The Estonian Institute of Historical Memory, with generous support from the Embassy of the Federal Republic of Germany, organises a Summer School for secondary school students from the age of 16. Together, we will visit memorial sites and museums, listen to interesting lectures in a free atmosphere, watch films, and share thoughts and experiences.

The Summer School takes place from 26 to 31 July 2020 in several locations in Estonia. The programme focuses on the history of crimes against humanity and human rights violations during and after World War II, introducing it from the perspective of the Estonian experience.

Participation is free of charge. The Estonian Institute of Historical Memory will cover all expenses in Estonia (accommodation, food, and transportation within Estonia). The participants will only cover their own travel expenses to and from Tallinn.

Preliminary programme of the Summer School

26 July – arrival in Tallinn, dinner

27 July – opening and introduction of the Summer School, tour in the Estonian War Museum/General Laidoner Museum, film screening (1944)

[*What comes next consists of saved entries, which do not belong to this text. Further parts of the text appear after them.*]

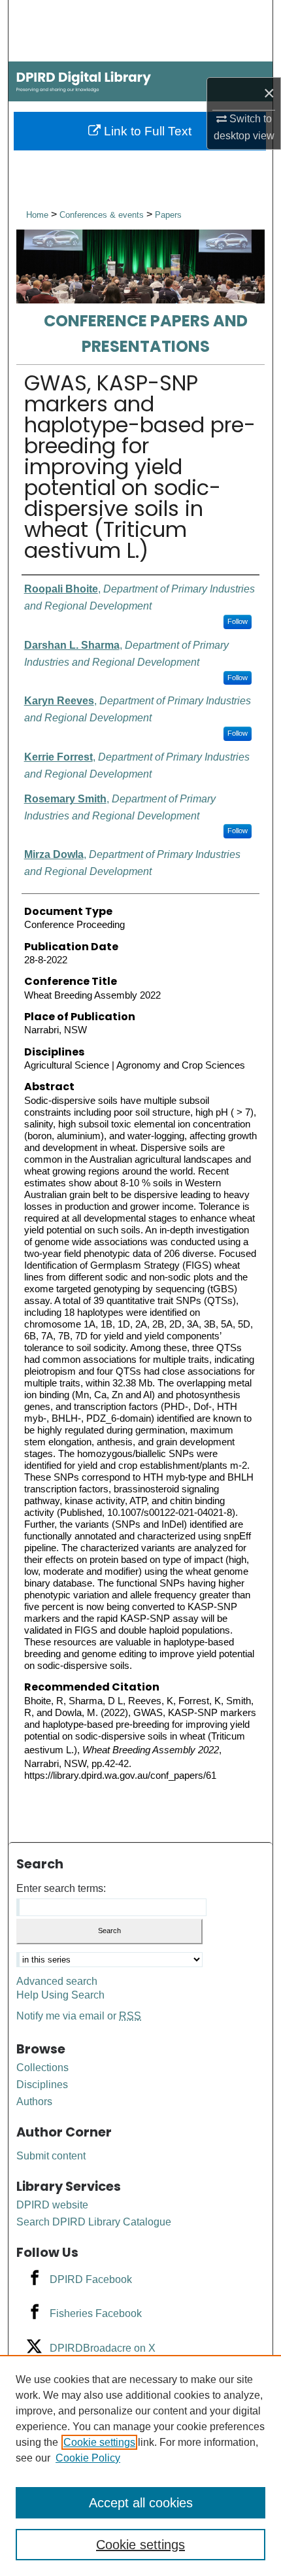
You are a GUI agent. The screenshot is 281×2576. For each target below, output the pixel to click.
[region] (140, 2465)
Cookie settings (99, 2442)
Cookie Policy (88, 2458)
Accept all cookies (141, 2503)
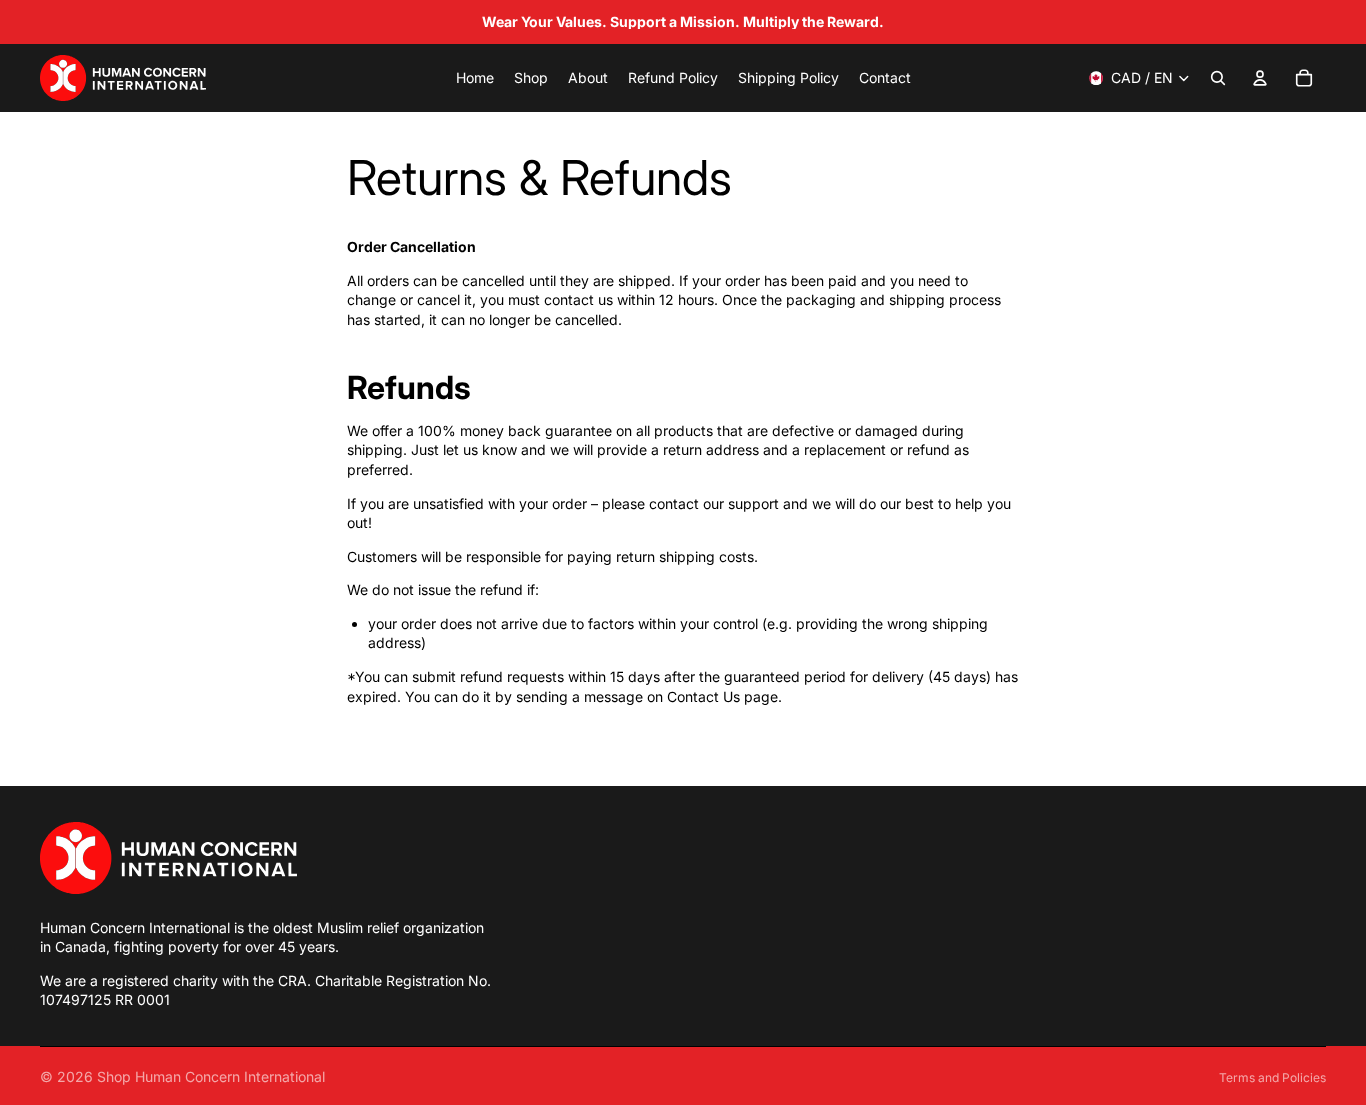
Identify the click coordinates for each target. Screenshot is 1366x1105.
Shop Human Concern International (211, 1076)
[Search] (1218, 78)
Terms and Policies (1272, 1077)
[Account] (1260, 78)
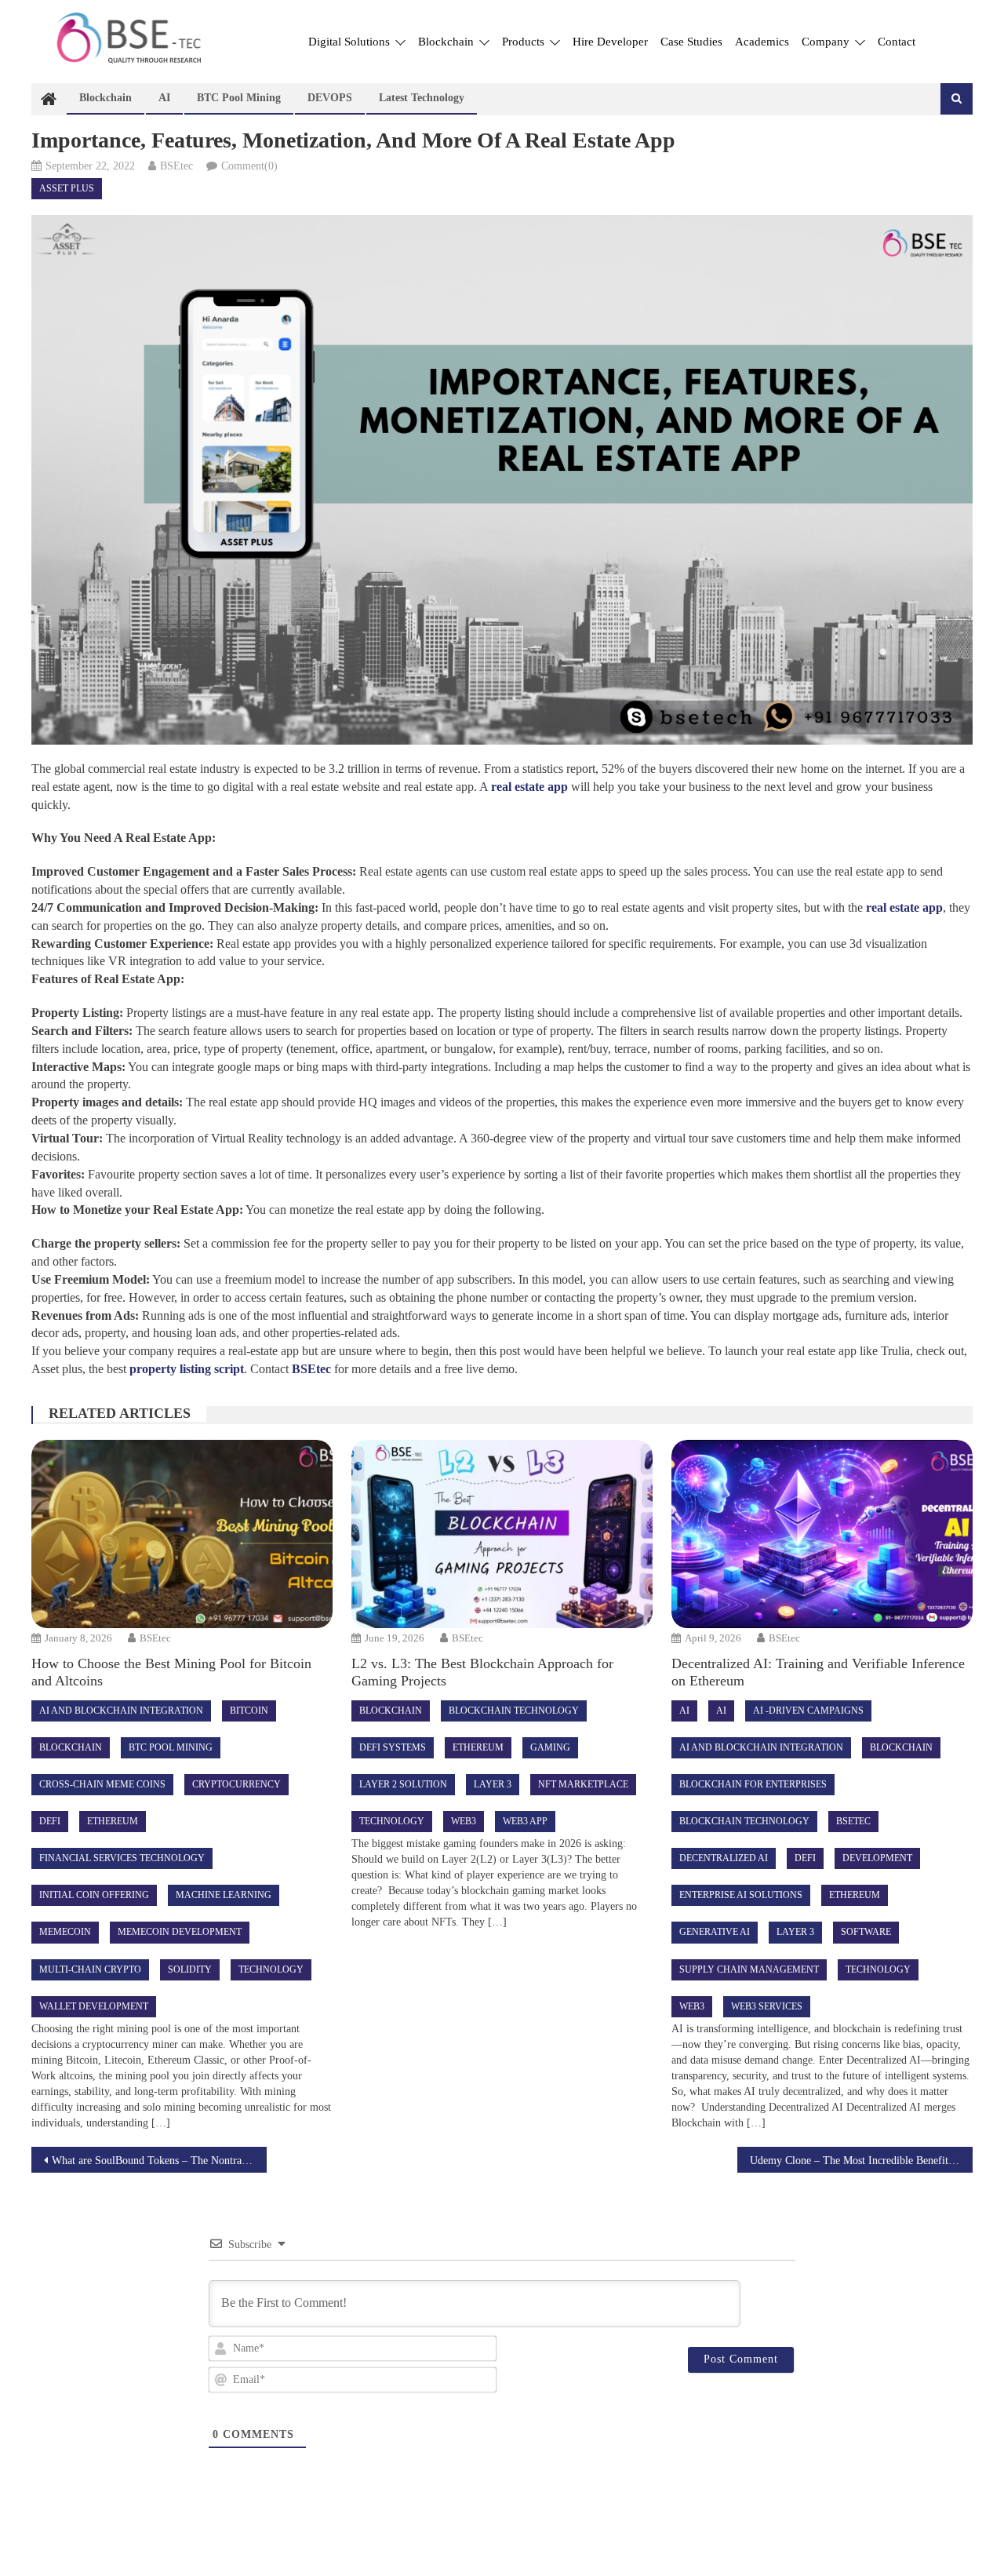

28 July – trip to memorial sites in Narva, a visit to the NATO base in Tapa

29 July – tours in Patarei Prison, the cells of Pagari St, the Memorial to the Victims of Communism in Maarjamäe and the Scheel grounds in Pirita-Kose; film screening (In the Crosswind)

30 July – discussions and workshops, film screening (Names in Marble)

31 July – breakfast and departure

Applications to the Summer School are accepted until 12 July:

Further contact: Eli Pilve,, +37256 22 9686


About the Summer School

The Second World War affected the entire world and its consequences are reflected in our everyday life even today, though we might not directly perceive it on a daily basis anymore. Estonia, Latvia and Lithuania shared the same fate in this war. We lost our independence for half a century after being first occupied by the Soviet regime, then by the national-socialist Germany, and again by the Soviet Union.

Those that were murdered, perished in the war, and died in prison camps, as well as civilian victims of the war, will not return. Their grandchildren never heard the stories a grandfather, who died in battle, or a grandmother, who died of hunger in a concentration camp, might have told them. At best, a photograph with more questions than answers might have survived.

75 years have passed from the war and as the children and youth of a free, prosperous, and democratic Europe we do not normally know how lucky we are compared to our grandparents and great-grandparents.

Fortunately, we are unaware of what life is like during war and occupations; we are unfamiliar with a state of constant fear, hatred towards a societal group, or towards an entire nation. We have no experience with the day-to-day life of a totalitarian society, where in addition to aggression, fear, political pressure, and mental suppression there was no possibility to travel to other countries, not to mention live there. We do not know what it means to live in a state where only poor quality basic necessities and staple food products were available in stores and where one had to stand in a queue for several hours to obtain a few rolls of toilet paper, if it was even available.

The European democratic rule of law has left all these concerns far into the past, but the supporters of this system of social organisation still exist. The common values of Europe are taken for granted; so much so that hearing about it in politicians’ speeches and in the media is merely annoying background noise for many of us. Most do not realise that attacks on liberty, including freedom of movement, speech, conscience and opinion, as well as general intolerance and hatred, benefit those according to whom authoritarian rule and total power in the name of a single cause is the best way to organise world affairs.

We no longer know what it means to live without human rights, liberties, and European values. Some gladly play with this dangerous fire. To avoid the horrors of the past from repeating themselves, we also have to know how Europe got to that point less than a century ago. We study history to learn about this in order to not gamble away our future.